К чему я, однако? А вот к чему.
Давид Тошу любил и понимал, что его отъезд — альтернатива лагерю. Это была причина уважительная. Отъезд, вызванный давлением более косвенным — ну, как выдавили Войновича или Владимова, — это Давид тоже понимал. Но эмиграции без видимого нажима не принимал. Все-таки русский интеллигент, да еще всю Отечественную прошел. Для таких понятие «долг перед Отечеством» — не звук пустой. По мне так человек, сбежавший от брежневского режима, есть беженец. А по Давиду — беглец. Чувствуете разницу?
Сидели мы как-то в Пярну, у меня, мирно выпивали — и зашел разговор об эмиграции, и друг мой Володя как раз и высказался в том смысле, что, мол, бегущий от режима, даже если тот его и не подталкивает, все-таки презрения не заслуживает и уважения не утрачивает. Давид как взъелся на него! Прямо зверски. «И уезжайте! И уезжайте!» — кричал он в гневе и немедленно отправился домой. Он решил, что Володя говорит о себе и как бы выспрашивает индульгенцию на случай своего бегства.
Так мы и шли пустынным ночным городом: впереди — разгневанный Давид, безостановочно и величественно, как он всегда ходил, стуча тростью по лифляндским камням, а следом — уговаривающий я и чуть поодаль — тщетно взывающий Володя.
— Не собирается он никуда! — уговаривал я. — Наоборот: он три года отсидел за правду, имеет полное моральное право, а не едет!
— Вот и пусть едет!
— Да он не хочет!
— Нет, пусть едет, раз так говорит!
(Теперь я то и дело встречаю мысль: тот, кто тогда бежал от режима, был храбрее тех, кто оставался. Как будто режим — единственное, что можно любить на родной стороне.) Потом Давид остыл и Володю простил. Даже карточку подарил с дружелюбной надписью.
Говоря о Давидовых корнях, все дружно поминают Пушкина. Я тут пошел дальше всех:
В городе Пернове
Так я петь учусь,
Чтобы в каждом слове
Много было чувств.
Петь, насколь возможно.
Просто, без виньет.
Что довольно сложно.
Будучи поэт.
Но балтийский воздух
Чист и честен так.
Что не даст и слов двух
Сочинить кой-как.
А в Пернове-граде
Ганнибалов дух
Слов не даст в тетради
Зря испортить двух.
Здесь, душою тонок
И натурой здрав.
Жив прямой потомок.
Сам того не знав.
Точно как и пращур.
Ростом невелик.
Кистью рук изящен.
Боек на язык.
А взгляните под нос:
Эти завитки —
Вылитая поросль
С предковой щеки.
И стихи он пишет
Пушкину под стать…
Так что лучше в Пярну
Песен не писать!
В этом стишке все баловство и балагурство — от Давида. Недаром Андрей Вознесенский, съевший столько собак на рифме, каждый раз, говоря о Давиде, поминает эту знаменитую пару: «Дибич — выбечь». Навсегда потрясся старый наш авангардист этой лихой до наглости находкой.

ЦЕЛЬ УПРАЖНЕНИЯ
Продолжите отрывок о Давиде, начав сразу после его последнего предложения. Собранный материал для работы с отрывком не понадобится.

СОБРАННЫЙ МАТЕРИАЛ
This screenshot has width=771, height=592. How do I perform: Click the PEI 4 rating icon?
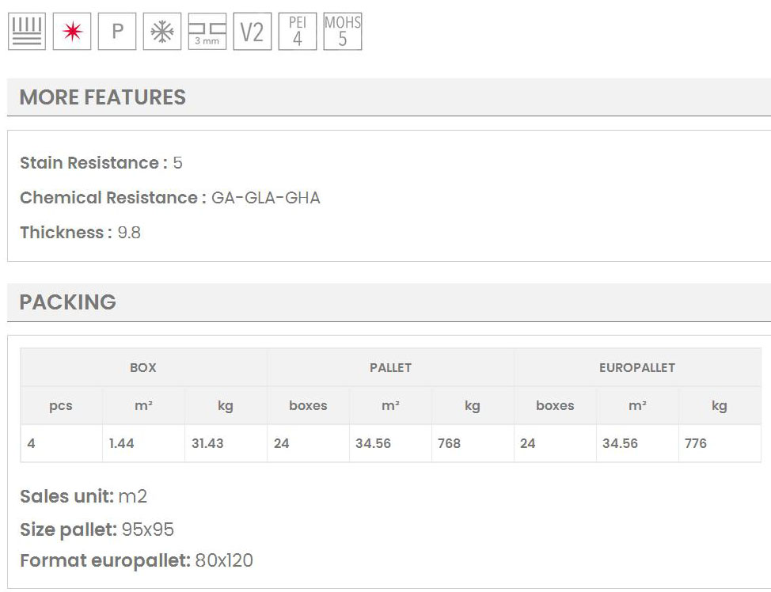pyautogui.click(x=298, y=32)
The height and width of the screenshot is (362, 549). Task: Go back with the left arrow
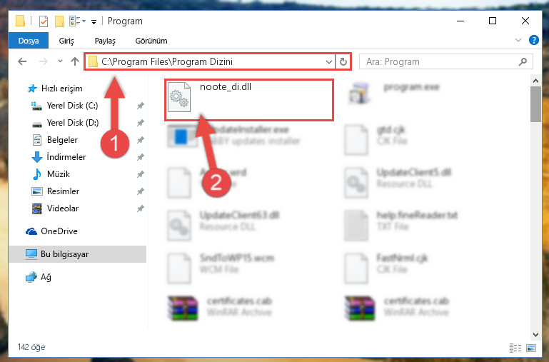point(22,61)
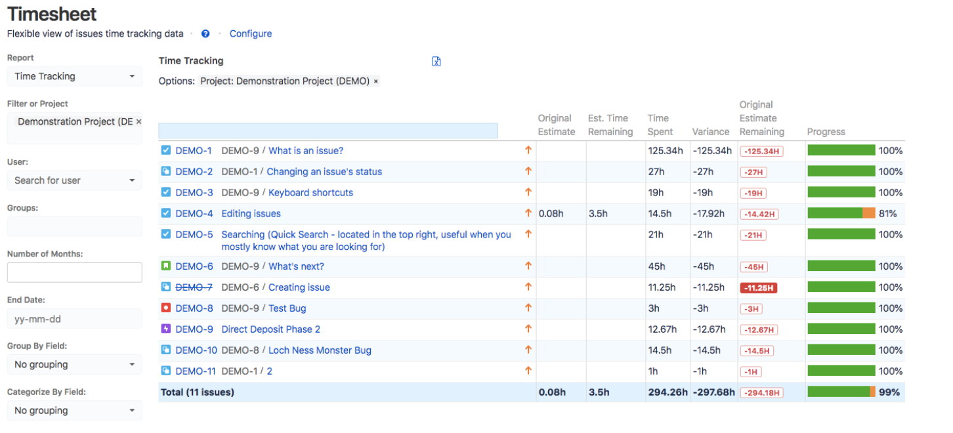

ОТВЕТ
Хотя сам-то Давид обожал декламировать другой пример, народный:
Поднимает мой бордовый сарафан.
Вынимает… моржовый с волосам! —
и заливался счастливым мелким смехом от полноты стилистического наслаждения.
Он, бывало, читает:
Нас в детстве пугали няни.
Что нас украдут цыгане.
Ах вы нянюшки-крали.
Жаль, что меня не украли.
Я говорю:
— Давид, почему это нянюшки — обязательно крали, то есть красотки?
Он, подумав:
— Это необходимо для благозвучия.
Мастер наш — с абсолютным слухом. Ему не режет. У меня слух тоже ничего. Но я не мастер.
Уж давно я слышал о граде Пернове (по-ихнему Пярну), как там хорошо, а главное — вот уж сколько лет, как туда переехал на жительство Давид Самойлов. А я и сам страсть люблю пожить на морском берегу, и так вот все и сошлось к тому, что летом 79-го года мы, всем семейством, как приехали в Пярну на все лето, так и еще подряд два лета провели и потом наезжали.
В 87-м было и специальное приглашение:
Ирине и Юлику.
Приезжайте к июлику.
Подсядем мы к столику
И выпьем по шкалику.
А из московской кутерьмы
Пора бежать, как из тюрьмы.
Ведь говорят, что москвичи
Перековали на мечи
Все прежние оралы
(И «те», и либералы).
А здесь такая благодать,
Что неохота в морду дать.
Карая черносотенца.
Ну попросту не хочется!
Писано седьмого мая.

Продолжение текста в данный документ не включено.